Excel is a ubiquitous tool anyone with access to a laptop can start using. Even if one is a novice there is no shortage of resources available online to scale up your Excel skills. If you are serious about getting into more complex stuff, you can learn how to write macros. Macros can help you achieve a basic level of automation for routine tasks like KPI reports.
However, Excel has some serious limitations that makes it less than ideal for business intelligence. We have handpicked a few for you –
1. Size limitation is inherent in Excel
Since Excel is not a multi-user software, it is meant to be installed on a single machine and used in an individual capacity. That effectively means that Excel depends on the computing power of the machine it’s installed on for performance.
If you try synthesizing a few hundred thousand rows and as little as 15 columns, Excel starts sputtering and renders your machine useless for what may seem like an eternity. This calls for a super scalable BI tool like DataScout to assimilate millions of rows of data.
2. Joining data in Excel is an agonizingly tedious process
VLOOKUP and HLOOKUP are Excel functions that help you look for data values to eventually combine and categorize data. Since every business uses a variety of tools to manage and measure business activities, they create data silos.
Combining and homogenizing data from different sources is instrumental to extracting meaningful insights. The problem with VLOOKUP and HLOOKUP is that combining data from 2 sources itself is painful. Combining anywhere between 5 to 32 sources is an even more undesirable task.
To address this problem, we’ve built automation features in DataScout to clean and combine data to start picking a bunch of insights from dynamic dashboards.
3. Contextualizing data is impossible in Excel
If you want to discover patterns hidden in your data, Excel is no friend of yours and it’s not going to make it easy for you. After you have painfully combined data from 20 of your critical business systems, you’ll probably end up with 20 different columns and thousands of rows.
Your next task would be to manually scan everything to see if anything is out of the ordinary. We don’t want to be judgemental in saying that you don’t have super human capabilities, but most average users can’t get much out of this exercise. The average business user can always turn to DataScout for discovering hidden correlations without taking the effort to investigate.
If DataScout’s machine learning engine finds correlations, it will present them.
4. Excel cannot detect primary or foreign keys
Primary keys and foreign keys are essential for joining data between two different data sets. Since there is no automatic way that Excel can establish relationships, combining data becomes that much more painful.
This is another reason why a data discovery tool like DataScout is needed to automatically detect relationships.
5. Visualizing complex data in Excel is not possible
Although Excel is known for its ability to help you visualize data, it cannot keep up with the complex layers in your data. As complex as your data might be, it’s likely to be rich with insights that Excel cannot plot on a graph.
6. Excel makes it difficult to collaborate
What’s the point of planning, forecasting, budgeting and reporting if you can’t collaborate with your team? The problem with Excel insights is that they need to be passed around in email threads. Any last-minute changes by business leaders will not automatically reflect on everyone’s machine. Which means there is no guarantee that every single person has the same version of the file.

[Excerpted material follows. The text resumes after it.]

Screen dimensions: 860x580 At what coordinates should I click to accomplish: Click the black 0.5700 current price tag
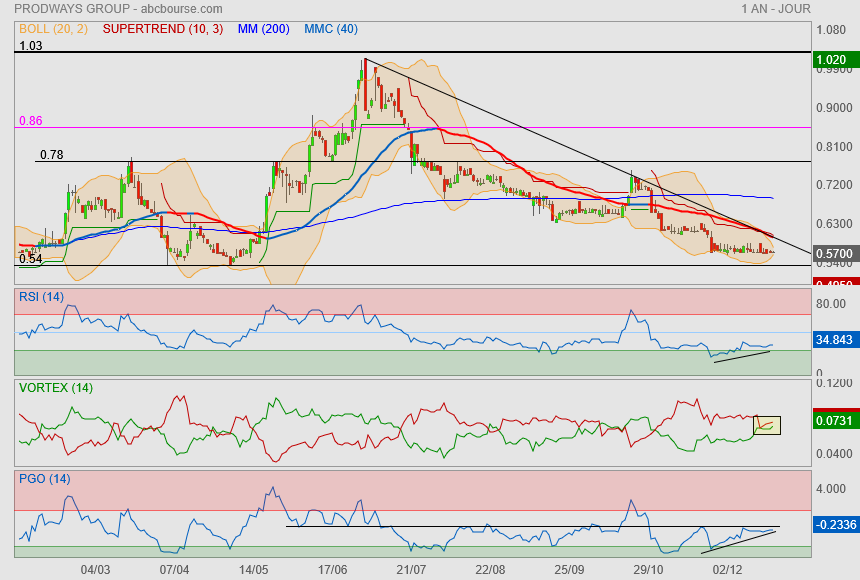pyautogui.click(x=832, y=254)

Fortunately, self-service BI dashboards can be accessed every team member at the same time and they will always reflect real-time data. This means your team can access the same data no matter the location.
7. Excel does not have predictive capabilities
Excel was originally developed for ad-hoc calculations and record keeping, so although it fails to provide any prediction models, it would be unfair to expect it to deliver everything.
We have therefore made predictive modelling a standard feature, so business users can get accurate forecasts. DataScout synthesizes your historic data and ties it with up to date performance to plot future projections.
8. Automation in Excel is confined to creating macros
The ability to write macros for producing predefined results is the extent to which one can automate routine reporting. This of course can be done when the data sources are known. But what if you don’t have the time to sift through all your data sources?
That’s when you need a data wrangling cum data discovery tool like DataScout to identify statistical patterns. DataScout is a machine learning enabled tool that helps you discover correlations you had never considered before.
9. Excel struggles with complex data transformations
Say you have 5 columns of data spanning thousands of rows that need to be combined through complex formulas, you’ll discover the vulnerability of Excel to keep up with your need for insights. DataScout addresses such data transformation issues effortlessly through an easy to use interface.
10. There’s no such thing as automatic category detection in Excel
Excel is a desktop tool that cannot be expected to have any smart capabilities that are confined to big data analytics. Category detection however is an important requirement for enterprises to uncover the stories hidden in their data.
Thanks to a variety of natural language processing algorithms, DataScout sifts through structured as well as unstructured data to categorize it appropriately. Automatic category detection enriches and simplifies your decision-making needs.